Speaking about the moves to prosecute all the detained protestors, deputy assistant commissioner Taylor called for stronger punishment for protestors who apparently commit “unlawful” activities.
“I’m not saying going to jail,” Taylor said, “but we would like to see consequences for any activity at these events that is unlawful.
“Protest is not illegal. There is nothing unlawful about protest,” he conceded grudgingly. “[But the] activity of some individuals at a protest can be unlawful… [At] the moment there doesn’t seem to be much of a criminal deterrent for doing that and therefore, it doesn’t legitimise it but it does make it easy for that unlawful activity to take place.
“And what we would like to see is consequence, where the law is clearly broken and it goes beyond what is reasonable and a legitimate aim for a protest, for that to be recognised and for appropriate sanctions [to be imposed].”
Precisely what constitutes a “reasonable and… legitimate aim for a protest” in Taylor’s book is left unsaid.
In keeping with the demands from journalists and politicians, the Met Police are calling for the effective criminalisation of protest. This was made doubly clear back in April by Metropolitan Police Commander Adrian Usher, who called on the government to change “outdated” protest laws to criminalise even peaceful demonstrations.
“We need to move away from the language of ‘peaceful protest’ to talk about ‘lawful protest,’” Usher told the Human Rights Committee in parliament.
“A protest being peaceful is only one of the attributes police would assign to a protest to make it lawful,” he continued. “We will conduct a sober review of our tactics against recent protest but I think it’s likely to say the legislation associated with policing protest is quite dated.
“Policing and protest has moved on and legislation should follow suit,” Usher added.
The calls by police, politicians and the media to criminalise demonstrations are a massive upscaling in attacking democratic rights.

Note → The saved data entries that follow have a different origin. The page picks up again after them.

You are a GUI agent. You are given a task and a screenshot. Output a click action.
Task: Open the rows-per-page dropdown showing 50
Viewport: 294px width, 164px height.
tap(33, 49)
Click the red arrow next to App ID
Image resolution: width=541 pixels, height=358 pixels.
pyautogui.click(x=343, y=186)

What is being prepared are police state conditions, whereby any demonstration, no matter whether violence has been used by protestors, can be declared “unlawful” by an arbitrary decision of the police, leading to legal charges against anyone who opposes the government’s policy.
Usher’s demands that protest laws be changed ostensibly come in response to verbal “abuse” of MPs such as Tory Anna Soubry, who was verbally confronted by right-wing pro-Brexit protestors outside parliament earlier this year.
But while the targets of calls for police repression have so far been isolated protestors outside parliament, and the largely middle class XR demonstrations, the real purpose of this stepped-up authoritarianism is to combat unrest from an increasingly restive working class.
The statements by the Met police are only a foretaste of how the state will respond to any large-scale movement of workers. The arguments being deployed to justify police repression against environmental protestors—including “disruption” and “inconvenience” to the public—will be used tomorrow to demand mass arrests and repression against striking railway workers, bus drivers, pilots and cabin crew, or National Health Service staff.